• DOCUMENT EXCERPT:
____
BenJarvus Green-Ellis — the steady but unspectacular former undrafted free agent who became New England’s first 1,000-yard rusher since 2004 — will lead a suddenly young unit that includes versatile cult hero Danny Woodhead and rookies Shane Vereen and Stevan Ridley.
No one was more pleased than Brady when the team re-signed veteran left tackle Matt Light to a new deal. With first-round pick Nate Solder, the left tackle of the future, unsigned at the beginning of training camp, the Patriots got a deal done with Light in an effort to protect their most valuable commodity — their quarterback. Dan Connolly will likely begin the year at right guard after Stephen Neal’s retirement. Connolly has been a solid player the last two years, seeing time at all three interior spots as well as at fullback.
The Patriots will benefit from the return of key players on this side of the ball, as corner Leigh Bodden and lineman Mike Wright have recovered from significant injuries.
That duo can help bolster a statistically confounding unit: Last year New England was dead last in the league in third down defense (47.1 percent) and allowed opposing quarterbacks to complete more than 63 percent of their passes. On the other hand, the Pats set a league record for giveaway-takeaway ratio at plus-28 (38 takeaways against 10 giveaways) and allowed fewer than 10 points per game over the final five weeks of the regular season.
One of the teams weaknesses — lack of a consistent pass-rush — was addressed with the acquisition of Albert Haynesworth in a trade with Washington. Haynesworth shined in Tennessee but bombed in his two seasons with the Redskins. This could be the steal of the offseason if Belichick can get Haynesworth back on track.
____
• INFORMATION PROVIDED:

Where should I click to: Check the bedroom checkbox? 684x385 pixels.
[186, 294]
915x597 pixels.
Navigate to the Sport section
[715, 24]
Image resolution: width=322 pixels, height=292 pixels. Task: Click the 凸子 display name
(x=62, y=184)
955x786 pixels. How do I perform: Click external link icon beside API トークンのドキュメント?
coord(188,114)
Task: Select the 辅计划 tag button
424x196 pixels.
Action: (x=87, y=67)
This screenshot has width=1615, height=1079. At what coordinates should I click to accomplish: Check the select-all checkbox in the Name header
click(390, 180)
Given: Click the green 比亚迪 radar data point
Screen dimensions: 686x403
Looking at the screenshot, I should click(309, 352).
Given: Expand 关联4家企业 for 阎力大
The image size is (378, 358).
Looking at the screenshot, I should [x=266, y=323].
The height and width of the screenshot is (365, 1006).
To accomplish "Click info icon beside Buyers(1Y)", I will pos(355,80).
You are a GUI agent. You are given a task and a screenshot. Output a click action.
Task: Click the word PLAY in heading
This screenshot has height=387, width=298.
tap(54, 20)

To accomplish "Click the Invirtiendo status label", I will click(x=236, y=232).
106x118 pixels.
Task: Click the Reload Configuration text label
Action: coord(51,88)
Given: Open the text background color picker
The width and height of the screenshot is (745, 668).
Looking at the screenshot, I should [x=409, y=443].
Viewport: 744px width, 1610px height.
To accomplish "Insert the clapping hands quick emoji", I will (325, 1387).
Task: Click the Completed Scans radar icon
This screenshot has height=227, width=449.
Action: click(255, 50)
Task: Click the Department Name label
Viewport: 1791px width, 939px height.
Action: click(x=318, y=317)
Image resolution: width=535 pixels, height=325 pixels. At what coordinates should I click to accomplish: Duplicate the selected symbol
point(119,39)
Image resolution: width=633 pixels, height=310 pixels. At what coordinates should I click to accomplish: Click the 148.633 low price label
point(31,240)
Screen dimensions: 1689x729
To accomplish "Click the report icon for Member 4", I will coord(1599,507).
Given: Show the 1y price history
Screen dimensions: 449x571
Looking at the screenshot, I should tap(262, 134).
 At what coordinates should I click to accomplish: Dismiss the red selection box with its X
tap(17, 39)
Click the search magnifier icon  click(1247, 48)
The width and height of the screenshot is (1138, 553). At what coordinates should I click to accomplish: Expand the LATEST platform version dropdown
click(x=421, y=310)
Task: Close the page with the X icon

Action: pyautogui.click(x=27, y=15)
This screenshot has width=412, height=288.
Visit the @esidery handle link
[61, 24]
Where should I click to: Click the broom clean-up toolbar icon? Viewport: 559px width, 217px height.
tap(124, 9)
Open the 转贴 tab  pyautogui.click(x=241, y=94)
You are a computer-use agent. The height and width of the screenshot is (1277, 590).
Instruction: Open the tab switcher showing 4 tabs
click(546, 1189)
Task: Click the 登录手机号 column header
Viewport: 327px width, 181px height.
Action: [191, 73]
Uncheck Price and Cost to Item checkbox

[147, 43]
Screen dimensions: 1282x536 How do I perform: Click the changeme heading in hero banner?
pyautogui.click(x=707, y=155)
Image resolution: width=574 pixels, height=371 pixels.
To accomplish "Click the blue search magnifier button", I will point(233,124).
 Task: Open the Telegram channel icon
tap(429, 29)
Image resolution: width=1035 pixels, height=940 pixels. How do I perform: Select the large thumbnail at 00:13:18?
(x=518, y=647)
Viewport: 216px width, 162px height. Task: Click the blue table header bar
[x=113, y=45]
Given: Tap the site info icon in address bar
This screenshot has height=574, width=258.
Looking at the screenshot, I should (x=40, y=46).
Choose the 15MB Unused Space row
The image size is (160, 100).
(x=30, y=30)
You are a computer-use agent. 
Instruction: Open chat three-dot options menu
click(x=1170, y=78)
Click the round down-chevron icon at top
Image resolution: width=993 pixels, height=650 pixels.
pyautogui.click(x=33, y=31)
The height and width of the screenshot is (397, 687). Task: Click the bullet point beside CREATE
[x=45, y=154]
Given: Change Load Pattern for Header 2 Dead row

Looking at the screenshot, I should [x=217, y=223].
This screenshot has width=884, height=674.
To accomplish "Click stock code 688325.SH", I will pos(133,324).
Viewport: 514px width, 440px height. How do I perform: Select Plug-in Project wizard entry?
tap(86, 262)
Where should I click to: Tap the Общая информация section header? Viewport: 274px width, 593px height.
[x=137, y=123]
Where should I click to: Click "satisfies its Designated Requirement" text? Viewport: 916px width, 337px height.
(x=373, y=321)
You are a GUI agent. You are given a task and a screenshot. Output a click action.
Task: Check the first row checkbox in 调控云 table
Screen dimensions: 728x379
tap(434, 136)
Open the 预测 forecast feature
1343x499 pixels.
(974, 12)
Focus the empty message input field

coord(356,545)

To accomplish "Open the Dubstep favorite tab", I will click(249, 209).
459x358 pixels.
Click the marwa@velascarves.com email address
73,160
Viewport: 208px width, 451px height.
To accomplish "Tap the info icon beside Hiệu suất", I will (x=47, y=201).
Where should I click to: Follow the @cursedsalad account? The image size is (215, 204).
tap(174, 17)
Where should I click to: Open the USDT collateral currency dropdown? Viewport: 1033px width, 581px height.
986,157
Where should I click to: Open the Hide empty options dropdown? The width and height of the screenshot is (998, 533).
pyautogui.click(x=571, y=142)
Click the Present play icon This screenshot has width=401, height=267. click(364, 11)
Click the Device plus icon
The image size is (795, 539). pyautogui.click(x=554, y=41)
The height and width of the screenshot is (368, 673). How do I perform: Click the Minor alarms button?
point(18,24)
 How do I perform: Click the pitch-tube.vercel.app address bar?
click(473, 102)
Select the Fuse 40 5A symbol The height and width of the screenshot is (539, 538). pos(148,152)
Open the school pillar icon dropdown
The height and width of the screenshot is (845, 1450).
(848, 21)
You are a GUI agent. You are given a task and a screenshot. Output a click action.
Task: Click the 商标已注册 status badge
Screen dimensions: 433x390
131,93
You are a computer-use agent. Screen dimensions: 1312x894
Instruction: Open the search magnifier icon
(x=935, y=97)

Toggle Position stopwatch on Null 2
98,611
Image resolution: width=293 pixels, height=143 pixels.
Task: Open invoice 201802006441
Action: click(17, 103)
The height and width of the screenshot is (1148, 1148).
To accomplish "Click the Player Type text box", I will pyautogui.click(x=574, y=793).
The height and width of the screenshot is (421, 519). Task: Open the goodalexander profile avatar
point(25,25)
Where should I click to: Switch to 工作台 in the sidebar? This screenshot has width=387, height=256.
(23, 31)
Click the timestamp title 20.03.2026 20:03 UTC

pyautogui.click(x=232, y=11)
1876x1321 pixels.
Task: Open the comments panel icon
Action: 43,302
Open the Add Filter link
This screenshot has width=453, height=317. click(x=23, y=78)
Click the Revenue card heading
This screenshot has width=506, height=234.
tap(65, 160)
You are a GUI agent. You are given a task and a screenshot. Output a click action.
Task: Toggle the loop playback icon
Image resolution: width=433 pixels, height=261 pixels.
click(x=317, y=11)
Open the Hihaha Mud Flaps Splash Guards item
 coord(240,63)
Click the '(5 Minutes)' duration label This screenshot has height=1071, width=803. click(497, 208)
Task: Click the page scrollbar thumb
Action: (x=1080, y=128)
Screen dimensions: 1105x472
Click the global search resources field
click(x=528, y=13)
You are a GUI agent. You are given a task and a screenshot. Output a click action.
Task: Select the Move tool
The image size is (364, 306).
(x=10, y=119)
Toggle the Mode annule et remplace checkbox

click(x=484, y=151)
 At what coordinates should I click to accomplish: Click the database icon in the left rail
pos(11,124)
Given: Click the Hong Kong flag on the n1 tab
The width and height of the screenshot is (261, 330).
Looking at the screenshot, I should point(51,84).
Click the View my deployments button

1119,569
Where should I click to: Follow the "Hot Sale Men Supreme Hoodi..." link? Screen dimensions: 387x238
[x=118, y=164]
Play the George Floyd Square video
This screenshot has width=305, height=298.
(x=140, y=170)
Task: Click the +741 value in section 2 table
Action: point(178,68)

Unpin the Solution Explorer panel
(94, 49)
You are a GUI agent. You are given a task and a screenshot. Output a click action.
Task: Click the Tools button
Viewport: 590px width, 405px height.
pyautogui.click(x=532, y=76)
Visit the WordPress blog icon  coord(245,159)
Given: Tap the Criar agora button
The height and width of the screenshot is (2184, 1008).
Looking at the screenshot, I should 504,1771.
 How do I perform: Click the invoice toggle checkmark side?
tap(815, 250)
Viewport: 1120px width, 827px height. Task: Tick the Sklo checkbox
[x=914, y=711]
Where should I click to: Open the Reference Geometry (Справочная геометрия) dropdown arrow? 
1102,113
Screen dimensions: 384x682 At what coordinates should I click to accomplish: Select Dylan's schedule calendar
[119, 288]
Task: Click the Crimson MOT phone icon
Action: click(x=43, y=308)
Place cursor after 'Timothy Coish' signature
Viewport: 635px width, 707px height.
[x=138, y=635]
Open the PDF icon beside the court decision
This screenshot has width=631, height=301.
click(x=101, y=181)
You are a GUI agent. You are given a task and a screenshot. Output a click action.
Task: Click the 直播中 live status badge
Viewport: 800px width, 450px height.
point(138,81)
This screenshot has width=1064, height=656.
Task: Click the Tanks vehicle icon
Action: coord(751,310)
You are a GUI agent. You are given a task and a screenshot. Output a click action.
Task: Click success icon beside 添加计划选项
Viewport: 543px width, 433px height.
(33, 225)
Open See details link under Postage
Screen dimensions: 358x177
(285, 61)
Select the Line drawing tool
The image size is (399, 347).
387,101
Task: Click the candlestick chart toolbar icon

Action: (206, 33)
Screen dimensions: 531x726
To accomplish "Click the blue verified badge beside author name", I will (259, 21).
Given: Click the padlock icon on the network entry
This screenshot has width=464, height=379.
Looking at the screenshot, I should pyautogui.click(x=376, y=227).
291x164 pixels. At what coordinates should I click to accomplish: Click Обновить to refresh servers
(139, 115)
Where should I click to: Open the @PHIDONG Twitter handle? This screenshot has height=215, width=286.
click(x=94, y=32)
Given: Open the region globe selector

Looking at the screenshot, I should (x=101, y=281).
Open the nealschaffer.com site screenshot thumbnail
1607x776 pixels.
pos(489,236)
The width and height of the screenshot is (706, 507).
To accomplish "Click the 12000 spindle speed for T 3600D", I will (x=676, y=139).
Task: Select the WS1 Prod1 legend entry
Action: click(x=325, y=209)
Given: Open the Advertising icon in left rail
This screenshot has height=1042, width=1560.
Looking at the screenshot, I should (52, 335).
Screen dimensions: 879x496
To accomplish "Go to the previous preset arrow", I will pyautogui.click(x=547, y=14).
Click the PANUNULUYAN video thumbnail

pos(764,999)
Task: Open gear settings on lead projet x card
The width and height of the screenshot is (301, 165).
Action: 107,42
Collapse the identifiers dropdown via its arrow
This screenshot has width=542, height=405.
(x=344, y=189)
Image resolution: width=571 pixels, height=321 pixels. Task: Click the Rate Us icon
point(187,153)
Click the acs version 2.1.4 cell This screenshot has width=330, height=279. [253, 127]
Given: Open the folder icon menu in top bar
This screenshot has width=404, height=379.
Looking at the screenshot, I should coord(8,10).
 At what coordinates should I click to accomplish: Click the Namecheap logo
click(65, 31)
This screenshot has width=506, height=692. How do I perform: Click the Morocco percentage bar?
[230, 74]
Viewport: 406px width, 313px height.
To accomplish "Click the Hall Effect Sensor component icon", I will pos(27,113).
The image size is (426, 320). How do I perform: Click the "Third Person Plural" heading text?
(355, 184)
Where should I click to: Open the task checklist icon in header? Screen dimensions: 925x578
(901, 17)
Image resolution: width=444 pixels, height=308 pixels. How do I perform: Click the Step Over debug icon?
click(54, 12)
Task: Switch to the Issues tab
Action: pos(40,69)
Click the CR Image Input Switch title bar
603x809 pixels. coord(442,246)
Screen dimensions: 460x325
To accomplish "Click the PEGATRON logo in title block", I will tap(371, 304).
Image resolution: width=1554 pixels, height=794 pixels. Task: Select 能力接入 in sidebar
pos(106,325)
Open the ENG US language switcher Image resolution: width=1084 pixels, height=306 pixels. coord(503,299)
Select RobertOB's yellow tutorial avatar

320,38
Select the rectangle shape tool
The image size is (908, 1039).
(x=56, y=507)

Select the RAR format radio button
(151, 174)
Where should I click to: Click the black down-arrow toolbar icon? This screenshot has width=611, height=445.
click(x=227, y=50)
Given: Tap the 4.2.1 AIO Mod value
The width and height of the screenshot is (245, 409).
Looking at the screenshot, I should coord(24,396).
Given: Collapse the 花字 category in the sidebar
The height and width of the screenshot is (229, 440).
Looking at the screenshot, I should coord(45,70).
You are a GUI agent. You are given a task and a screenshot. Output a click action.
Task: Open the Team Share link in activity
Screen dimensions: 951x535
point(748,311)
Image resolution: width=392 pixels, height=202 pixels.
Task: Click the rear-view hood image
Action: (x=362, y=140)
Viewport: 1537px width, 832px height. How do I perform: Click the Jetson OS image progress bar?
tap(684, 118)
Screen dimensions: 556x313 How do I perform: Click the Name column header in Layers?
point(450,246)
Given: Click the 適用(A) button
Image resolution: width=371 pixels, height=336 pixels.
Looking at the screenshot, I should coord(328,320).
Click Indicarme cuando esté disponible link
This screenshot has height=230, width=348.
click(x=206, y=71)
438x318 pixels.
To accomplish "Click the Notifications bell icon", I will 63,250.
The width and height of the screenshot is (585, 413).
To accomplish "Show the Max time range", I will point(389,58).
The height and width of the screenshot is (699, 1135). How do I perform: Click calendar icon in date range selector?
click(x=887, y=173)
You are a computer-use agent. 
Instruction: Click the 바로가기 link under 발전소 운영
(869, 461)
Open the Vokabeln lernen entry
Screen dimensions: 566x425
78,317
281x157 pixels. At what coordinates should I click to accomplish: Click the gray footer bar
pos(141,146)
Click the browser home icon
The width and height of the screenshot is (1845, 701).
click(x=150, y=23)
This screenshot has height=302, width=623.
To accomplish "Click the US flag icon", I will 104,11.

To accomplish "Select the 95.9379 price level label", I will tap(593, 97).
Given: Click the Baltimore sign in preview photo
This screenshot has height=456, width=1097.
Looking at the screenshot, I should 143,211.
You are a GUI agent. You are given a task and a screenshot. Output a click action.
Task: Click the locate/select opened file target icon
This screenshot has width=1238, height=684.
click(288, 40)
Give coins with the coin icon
____
• TASK A:
Can you rewrite the records from the line with "Where should I click to: Open the Reference" to the line with "[x=138, y=635]", swapping "calendar" for "planner" and changing nothing else?
• TASK B:
What comes next in the Patriots season preview? Continue it from its final sentence.

• EXERCISE RESPONSE A:
Where should I click to: Open the Reference Geometry (Справочная геометрия) dropdown arrow? 
1102,113
Screen dimensions: 384x682 At what coordinates should I click to accomplish: Select Dylan's schedule planner
[119, 288]
Task: Click the Crimson MOT phone icon
Action: click(x=43, y=308)
Place cursor after 'Timothy Coish' signature
Viewport: 635px width, 707px height.
[x=138, y=635]

• EXERCISE RESPONSE B:
Even with Haynesworth, the Pats need their linebackers to do a better job of getting to the quarterback. Tully Banta-Cain had 10 sacks in ’09 but was hobbled by a groin injury for much of last year and was released in July. Second-year pro Jermaine Cunningham used his time during the lockout to watch a trove of film aimed at improving his play and understanding of the Pats’ defense. End Eric Moore, signed after the UFL season ended, could help as well.
Now an unquestioned leader, Jerod Mayo will once again anchor the defense from his inside linebacker spot, though it will be interesting to see how Brandon Spikes and Gary Guyton are used alongside him. Spikes, suspended for the last four games of the season after violating the league’s substance abuse policy, is better against the run, while Guyton is stronger against the pass.
The secondary has depth, which should serve it well with pass-happy clubs like San Diego, Philadelphia, Dallas and Indianapolis on this year’s schedule. Devin McCourty was impressive as a rookie and should only be better in his second season. The return of Bodden could mean that Kyle Arrington, who saw his snap count rise dramatically last year, will slide to the Star position in the slot, and Darius Butler remains as well. The wild card is draft pick Ras-I Dowling, a tall, physical corner who was considered a first-round talent before injuries affected his final season at Virginia.
The Pats’ kicking game should get a bit of a bump with the return of Stephen Gostkowski, who missed the second half of the season after tearing the quadriceps in his right (kicking) leg. With one season under his belt, cerebral punter Zoltan Mesko is expected to be more consistent. Tate got off to an amazing start, averaging 33.4 yards per kick return with two touchdowns in the first four games of the season. However, over the rest of the season he averaged just 19.8 yards per return. Julian Edelman finished second in the NFL with a 15.3-yard punt return average last year.
This team looks much the same as the one that posted a surprising 14–2 regular season in 2010, so it is hard to believe it won’t be strong again this year. However, since Rex Ryan took over in New York, the Jets have won three of five meetings between the clubs and have become formidable challengers for the AFC East crown.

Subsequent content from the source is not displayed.